St. Louis Zoo chief Jefrrey Bonner has some one-on-one time with Kermit when the Assocation of Zoos & Aquariums brought the duo to the U.S. Capitol building to lobby for amphibian protection measures.

Our sex life started destroying amphibians when we exported the African clawed frog as a pregnancy test in the 1930s. A half century later, our use of the pill started changing the gender of frogs and salamanders. Read on…

The St. Louis Zoo’s Jeffrey Bonner (who also is chairman of Amphibian Ark) has written another very original article on the amphibian crisis,in the St. Louis Post-Dispatch. In this one he makes a connection between the spread of pollen (“the sex life of trees”) and the spread of the frog killing chytrid fungus (ultimately connected to the sex life of humans). It’s a fascinating observation, one I’ve not read before. The excerpt:

Several years ago, I attended a seminar in Washington. It was spring — cherry blossom time. I was sneezing like crazy. Our speaker also had allergies, and he apologized for his sniffles. Being a biologist, he explained it this way, “Sorry for all the sneezing. It seems I’ve become an inadvertent participant in the sex life of trees.” He was right, of course. We sneeze because we have an immune reaction to the pollen, or sex cells, which trees spread in the spring.

If frogs could speak, perhaps they’d say the same thing about amphibian chytrid. It would have taken forever for chytrid to spread out of South Africa had it not been for the actions of humans, harvesting infected frogs and air-mailing them around the planet for pregnancy tests. The frogs, it would seem, were an inadvertent participant in the sex lives of humans.

We can allow hundreds of amphibian species to face quietly into oblivion, or we can take action now to spare their lives. I hope the choice we make is the humane one.

Jeffrey Bonner is president of the St. Louis Zoo. He also is the chairman of the Amphibian Ark, the global effort to save 500 critically endangered species and place them in “protective custody” in zoos and aquariums around the world. 

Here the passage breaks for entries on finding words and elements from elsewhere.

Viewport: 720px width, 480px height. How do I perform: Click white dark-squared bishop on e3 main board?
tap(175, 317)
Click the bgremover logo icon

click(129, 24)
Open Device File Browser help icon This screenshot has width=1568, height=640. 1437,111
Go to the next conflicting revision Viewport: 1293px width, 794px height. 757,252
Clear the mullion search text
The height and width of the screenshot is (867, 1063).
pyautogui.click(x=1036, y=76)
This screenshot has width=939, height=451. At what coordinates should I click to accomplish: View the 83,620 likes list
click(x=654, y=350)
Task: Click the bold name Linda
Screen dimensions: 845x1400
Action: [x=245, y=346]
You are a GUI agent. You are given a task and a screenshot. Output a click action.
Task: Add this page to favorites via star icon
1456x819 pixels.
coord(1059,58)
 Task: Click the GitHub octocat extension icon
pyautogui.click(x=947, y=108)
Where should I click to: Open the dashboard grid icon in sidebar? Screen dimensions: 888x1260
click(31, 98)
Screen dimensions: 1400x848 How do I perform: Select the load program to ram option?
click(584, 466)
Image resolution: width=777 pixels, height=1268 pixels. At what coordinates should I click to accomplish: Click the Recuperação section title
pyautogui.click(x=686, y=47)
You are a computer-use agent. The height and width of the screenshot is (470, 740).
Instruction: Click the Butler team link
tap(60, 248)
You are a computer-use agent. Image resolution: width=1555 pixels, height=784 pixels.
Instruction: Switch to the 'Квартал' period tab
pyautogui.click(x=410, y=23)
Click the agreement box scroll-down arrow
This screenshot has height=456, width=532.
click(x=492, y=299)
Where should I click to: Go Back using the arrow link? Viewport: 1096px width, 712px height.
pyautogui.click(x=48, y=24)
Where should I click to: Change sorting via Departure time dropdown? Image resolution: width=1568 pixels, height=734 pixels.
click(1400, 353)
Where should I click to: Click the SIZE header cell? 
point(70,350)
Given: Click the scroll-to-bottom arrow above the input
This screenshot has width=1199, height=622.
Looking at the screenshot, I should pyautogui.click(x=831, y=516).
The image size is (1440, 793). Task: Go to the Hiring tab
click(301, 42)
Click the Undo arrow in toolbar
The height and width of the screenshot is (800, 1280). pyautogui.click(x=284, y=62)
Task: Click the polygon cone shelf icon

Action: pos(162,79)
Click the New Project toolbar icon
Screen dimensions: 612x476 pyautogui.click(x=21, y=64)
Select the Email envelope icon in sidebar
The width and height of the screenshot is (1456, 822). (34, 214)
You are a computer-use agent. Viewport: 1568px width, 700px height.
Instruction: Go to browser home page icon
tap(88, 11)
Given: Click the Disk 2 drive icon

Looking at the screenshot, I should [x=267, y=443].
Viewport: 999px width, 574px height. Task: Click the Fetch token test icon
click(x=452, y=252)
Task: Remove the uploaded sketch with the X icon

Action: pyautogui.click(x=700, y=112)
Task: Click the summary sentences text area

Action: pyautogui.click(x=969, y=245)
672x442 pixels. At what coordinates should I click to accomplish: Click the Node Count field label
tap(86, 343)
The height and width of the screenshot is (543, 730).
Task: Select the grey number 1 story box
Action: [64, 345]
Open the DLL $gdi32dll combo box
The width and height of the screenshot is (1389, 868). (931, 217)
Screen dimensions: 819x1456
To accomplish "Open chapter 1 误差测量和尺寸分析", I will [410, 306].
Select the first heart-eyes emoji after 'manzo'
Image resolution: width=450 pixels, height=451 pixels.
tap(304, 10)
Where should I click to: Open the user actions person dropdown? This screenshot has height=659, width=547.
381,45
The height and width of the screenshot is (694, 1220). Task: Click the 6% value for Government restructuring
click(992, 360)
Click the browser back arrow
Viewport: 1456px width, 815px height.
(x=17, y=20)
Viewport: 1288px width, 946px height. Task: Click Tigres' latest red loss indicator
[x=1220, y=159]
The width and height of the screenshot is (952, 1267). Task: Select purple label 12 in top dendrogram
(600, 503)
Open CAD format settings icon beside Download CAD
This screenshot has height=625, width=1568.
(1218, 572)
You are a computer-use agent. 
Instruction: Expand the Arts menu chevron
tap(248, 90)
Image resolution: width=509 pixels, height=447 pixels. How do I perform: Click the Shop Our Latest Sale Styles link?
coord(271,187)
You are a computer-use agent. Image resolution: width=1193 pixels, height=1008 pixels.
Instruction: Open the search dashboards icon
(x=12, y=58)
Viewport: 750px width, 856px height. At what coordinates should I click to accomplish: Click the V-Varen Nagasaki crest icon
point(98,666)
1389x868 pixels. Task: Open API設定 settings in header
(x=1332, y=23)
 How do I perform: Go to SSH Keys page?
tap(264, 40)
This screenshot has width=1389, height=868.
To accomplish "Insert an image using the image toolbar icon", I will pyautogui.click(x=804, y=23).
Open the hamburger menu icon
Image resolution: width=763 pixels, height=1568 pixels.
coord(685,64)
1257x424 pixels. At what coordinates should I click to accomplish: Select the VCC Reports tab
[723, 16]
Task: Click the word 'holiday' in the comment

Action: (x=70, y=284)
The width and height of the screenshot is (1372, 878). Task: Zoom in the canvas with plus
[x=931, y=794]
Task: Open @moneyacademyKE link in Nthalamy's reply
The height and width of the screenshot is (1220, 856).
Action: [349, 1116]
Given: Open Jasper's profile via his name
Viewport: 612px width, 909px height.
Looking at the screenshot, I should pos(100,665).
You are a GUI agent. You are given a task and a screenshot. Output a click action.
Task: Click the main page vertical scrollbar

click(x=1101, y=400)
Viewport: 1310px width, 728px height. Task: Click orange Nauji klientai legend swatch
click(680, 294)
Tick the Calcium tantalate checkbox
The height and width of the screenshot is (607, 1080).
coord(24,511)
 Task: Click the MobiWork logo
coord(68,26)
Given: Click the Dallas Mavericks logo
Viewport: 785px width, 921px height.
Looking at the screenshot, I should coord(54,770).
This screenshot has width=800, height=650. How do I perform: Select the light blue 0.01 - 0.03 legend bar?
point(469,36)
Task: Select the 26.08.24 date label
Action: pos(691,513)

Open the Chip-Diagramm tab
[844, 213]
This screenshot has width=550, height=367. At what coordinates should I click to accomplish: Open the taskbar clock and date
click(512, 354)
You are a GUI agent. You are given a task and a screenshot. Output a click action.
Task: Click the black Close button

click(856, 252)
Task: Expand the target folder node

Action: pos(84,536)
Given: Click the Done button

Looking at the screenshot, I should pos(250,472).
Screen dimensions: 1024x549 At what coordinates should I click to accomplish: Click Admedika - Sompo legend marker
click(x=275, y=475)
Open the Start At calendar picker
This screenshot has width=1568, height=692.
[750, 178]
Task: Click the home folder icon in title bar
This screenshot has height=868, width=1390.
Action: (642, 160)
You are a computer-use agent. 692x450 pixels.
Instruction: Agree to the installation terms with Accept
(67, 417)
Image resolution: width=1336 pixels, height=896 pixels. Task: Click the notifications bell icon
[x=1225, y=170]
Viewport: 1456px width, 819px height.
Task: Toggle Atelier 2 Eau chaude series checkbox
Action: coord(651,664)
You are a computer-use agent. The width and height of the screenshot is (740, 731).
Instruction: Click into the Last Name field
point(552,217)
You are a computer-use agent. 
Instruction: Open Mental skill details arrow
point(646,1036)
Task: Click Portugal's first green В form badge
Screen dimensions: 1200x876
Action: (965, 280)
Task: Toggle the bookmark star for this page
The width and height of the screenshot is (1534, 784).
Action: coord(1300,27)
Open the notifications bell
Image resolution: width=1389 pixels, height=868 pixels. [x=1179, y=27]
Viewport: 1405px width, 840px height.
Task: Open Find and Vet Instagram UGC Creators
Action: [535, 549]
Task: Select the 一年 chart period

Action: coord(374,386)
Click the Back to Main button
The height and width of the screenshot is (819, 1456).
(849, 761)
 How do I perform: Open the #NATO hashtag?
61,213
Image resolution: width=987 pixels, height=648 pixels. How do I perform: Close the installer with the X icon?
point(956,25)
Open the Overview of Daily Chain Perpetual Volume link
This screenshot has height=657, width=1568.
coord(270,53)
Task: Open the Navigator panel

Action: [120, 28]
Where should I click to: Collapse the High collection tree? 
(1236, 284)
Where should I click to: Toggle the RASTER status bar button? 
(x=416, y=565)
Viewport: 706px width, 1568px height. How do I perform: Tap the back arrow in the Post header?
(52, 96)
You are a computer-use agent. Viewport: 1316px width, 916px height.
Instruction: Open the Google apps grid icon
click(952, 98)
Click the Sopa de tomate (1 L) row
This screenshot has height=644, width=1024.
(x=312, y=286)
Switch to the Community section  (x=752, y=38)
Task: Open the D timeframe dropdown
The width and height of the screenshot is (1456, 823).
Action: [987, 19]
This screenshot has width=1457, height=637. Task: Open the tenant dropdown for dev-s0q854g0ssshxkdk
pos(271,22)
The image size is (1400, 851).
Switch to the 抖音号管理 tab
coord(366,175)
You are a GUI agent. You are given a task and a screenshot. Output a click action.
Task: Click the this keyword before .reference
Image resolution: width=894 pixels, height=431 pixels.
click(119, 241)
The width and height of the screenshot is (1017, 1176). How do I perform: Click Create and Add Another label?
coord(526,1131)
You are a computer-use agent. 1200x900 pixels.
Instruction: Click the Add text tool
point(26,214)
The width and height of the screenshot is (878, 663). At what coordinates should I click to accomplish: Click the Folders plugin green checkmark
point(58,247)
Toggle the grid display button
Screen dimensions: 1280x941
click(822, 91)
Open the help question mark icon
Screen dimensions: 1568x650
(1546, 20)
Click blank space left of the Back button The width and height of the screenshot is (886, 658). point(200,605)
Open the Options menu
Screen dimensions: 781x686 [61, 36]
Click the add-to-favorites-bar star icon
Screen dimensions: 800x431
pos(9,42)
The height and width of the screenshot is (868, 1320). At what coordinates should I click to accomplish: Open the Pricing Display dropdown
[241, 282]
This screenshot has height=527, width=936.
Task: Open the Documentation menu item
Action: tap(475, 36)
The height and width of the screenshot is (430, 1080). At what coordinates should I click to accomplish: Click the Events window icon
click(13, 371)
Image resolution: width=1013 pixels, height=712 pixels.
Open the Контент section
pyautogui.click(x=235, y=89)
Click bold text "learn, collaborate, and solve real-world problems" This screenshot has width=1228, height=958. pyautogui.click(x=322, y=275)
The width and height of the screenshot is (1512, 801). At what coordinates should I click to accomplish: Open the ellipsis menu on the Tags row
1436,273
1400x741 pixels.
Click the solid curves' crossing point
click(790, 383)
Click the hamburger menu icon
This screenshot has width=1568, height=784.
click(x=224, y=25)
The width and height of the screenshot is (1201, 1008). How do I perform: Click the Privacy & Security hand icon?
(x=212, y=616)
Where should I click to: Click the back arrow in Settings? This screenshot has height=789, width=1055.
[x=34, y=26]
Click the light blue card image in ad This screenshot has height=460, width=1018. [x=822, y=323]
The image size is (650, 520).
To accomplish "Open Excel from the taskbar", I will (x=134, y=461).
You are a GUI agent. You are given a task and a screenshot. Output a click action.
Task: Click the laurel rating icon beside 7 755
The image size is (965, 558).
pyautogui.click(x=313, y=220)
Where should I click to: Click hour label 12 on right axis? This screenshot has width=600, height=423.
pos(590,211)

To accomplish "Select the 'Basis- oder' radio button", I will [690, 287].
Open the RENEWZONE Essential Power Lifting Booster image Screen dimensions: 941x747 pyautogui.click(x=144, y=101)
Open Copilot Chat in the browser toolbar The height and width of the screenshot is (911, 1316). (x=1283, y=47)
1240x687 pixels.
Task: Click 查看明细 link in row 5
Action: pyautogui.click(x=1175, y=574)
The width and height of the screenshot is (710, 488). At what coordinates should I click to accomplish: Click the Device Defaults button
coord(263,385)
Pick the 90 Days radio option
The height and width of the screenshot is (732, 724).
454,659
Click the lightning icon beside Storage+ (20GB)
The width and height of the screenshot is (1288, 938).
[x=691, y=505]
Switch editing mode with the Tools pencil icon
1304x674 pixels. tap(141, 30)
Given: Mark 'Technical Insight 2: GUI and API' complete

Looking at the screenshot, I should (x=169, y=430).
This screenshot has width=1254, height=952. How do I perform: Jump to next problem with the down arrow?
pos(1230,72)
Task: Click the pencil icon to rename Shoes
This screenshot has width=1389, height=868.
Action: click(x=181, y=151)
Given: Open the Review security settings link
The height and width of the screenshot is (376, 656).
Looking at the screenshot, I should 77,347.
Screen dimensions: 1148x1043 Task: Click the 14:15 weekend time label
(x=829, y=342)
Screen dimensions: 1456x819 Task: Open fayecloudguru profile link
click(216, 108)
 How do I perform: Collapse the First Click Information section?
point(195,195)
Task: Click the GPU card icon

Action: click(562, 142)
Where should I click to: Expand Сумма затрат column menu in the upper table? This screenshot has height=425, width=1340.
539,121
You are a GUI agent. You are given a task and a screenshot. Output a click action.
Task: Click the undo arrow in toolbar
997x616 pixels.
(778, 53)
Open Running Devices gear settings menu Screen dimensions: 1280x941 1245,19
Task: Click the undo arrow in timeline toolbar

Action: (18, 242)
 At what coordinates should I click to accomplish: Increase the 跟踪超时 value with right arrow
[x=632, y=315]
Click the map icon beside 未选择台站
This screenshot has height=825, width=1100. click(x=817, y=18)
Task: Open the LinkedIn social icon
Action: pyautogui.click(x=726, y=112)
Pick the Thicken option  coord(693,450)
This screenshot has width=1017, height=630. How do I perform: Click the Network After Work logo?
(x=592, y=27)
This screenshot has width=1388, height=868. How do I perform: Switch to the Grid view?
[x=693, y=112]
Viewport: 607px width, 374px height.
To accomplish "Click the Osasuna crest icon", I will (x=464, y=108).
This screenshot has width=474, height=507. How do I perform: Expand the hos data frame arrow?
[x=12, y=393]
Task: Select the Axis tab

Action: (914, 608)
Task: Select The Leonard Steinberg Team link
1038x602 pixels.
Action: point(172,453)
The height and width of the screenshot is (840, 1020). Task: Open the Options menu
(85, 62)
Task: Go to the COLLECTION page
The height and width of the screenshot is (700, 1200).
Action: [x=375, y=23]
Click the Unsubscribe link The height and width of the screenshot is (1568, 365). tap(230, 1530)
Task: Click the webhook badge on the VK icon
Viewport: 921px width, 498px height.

Interestingly, Dr. Bonner earlier had written about modern birth control pills and their impact on amphibians — i.e., the heightened estrogen levels in our urine is reaching streams and deforming species. That story was extremely interesting, as well. In it, he wrote:

Of equal concern is many of the common drugs we consume. Their contents pass through our bodies, into sewage treatment plants and back into our rivers and streams. Estrogen, the active ingredient in many birth control pills, is one of these. In frogs, low levels of estrogen cause exposed tadpoles to become female; under normal conditions, half develop female and half develop male.